* Objectifs *
1. D'après le passage sur le péché, en quoi consiste toujours le péché dans notre vie ?
2. Recopiez mot pour mot la partie du passage sur le péché qui s'ouvre sur les mots « Nous avons donc » et se clôt sur « rupture de contrat. ».

====== Texte à lire

Nous avons donc besoin sans cesse de réajuster le tir dans notre vie. Dieu nous sauve donc de cette situation d’échec en nous redonnant notre chance ; il rajoute des flèches dans notre carquois. Il nous permet d’aller nous rhabiller, comme pour Adam et Ève. Et figurez-vous qu’il va même parfois jusqu’à déplacer la cible pour nous la rendre plus atteignable. Il paraîtrait même qu’on l’a vu, parfois, souffler de tout son souffle sur des flèches qui partaient mal mais dont il essayait de corriger la trajectoire…

Le péché, dans notre vie, consiste toujours en une rupture de contrat.

============
====== Liste des données

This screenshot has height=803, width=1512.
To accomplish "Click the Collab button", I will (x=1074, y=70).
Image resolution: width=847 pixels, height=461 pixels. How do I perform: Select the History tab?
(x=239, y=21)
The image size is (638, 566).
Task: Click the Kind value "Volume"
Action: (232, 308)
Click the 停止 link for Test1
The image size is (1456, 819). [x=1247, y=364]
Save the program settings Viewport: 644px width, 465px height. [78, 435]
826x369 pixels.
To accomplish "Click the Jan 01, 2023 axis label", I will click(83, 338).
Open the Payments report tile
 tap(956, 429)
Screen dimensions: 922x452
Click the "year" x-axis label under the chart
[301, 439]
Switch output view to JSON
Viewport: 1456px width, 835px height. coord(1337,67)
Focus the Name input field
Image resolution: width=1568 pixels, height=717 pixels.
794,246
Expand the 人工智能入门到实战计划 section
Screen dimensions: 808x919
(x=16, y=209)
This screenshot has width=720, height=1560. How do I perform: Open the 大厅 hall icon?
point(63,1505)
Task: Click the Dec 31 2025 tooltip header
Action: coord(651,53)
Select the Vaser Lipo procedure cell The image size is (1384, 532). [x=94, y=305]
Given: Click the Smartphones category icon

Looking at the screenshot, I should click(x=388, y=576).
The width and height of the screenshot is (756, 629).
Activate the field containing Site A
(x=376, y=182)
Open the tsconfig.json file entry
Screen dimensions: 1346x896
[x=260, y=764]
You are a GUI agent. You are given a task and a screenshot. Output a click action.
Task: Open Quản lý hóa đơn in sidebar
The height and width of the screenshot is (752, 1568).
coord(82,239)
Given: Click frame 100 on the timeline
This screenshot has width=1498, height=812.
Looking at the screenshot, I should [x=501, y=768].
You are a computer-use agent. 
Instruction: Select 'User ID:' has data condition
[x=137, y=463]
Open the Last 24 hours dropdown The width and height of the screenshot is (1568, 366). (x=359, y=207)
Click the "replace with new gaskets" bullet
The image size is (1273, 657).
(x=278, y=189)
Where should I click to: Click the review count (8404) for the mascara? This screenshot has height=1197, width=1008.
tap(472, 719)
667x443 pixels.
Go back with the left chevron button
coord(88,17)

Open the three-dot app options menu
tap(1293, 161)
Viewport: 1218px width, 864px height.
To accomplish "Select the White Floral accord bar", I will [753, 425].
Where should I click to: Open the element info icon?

============

* Réponses dans l'ordre *
1. Il consiste toujours en une rupture de contrat.

2.
Nous avons donc besoin sans cesse de réajuster le tir dans notre vie. Dieu nous sauve donc de cette situation d’échec en nous redonnant notre chance ; il rajoute des flèches dans notre carquois. Il nous permet d’aller nous rhabiller, comme pour Adam et Ève. Et figurez-vous qu’il va même parfois jusqu’à déplacer la cible pour nous la rendre plus atteignable. Il paraîtrait même qu’on l’a vu, parfois, souffler de tout son souffle sur des flèches qui partaient mal mais dont il essayait de corriger la trajectoire…

Le péché, dans notre vie, consiste toujours en une rupture de contrat.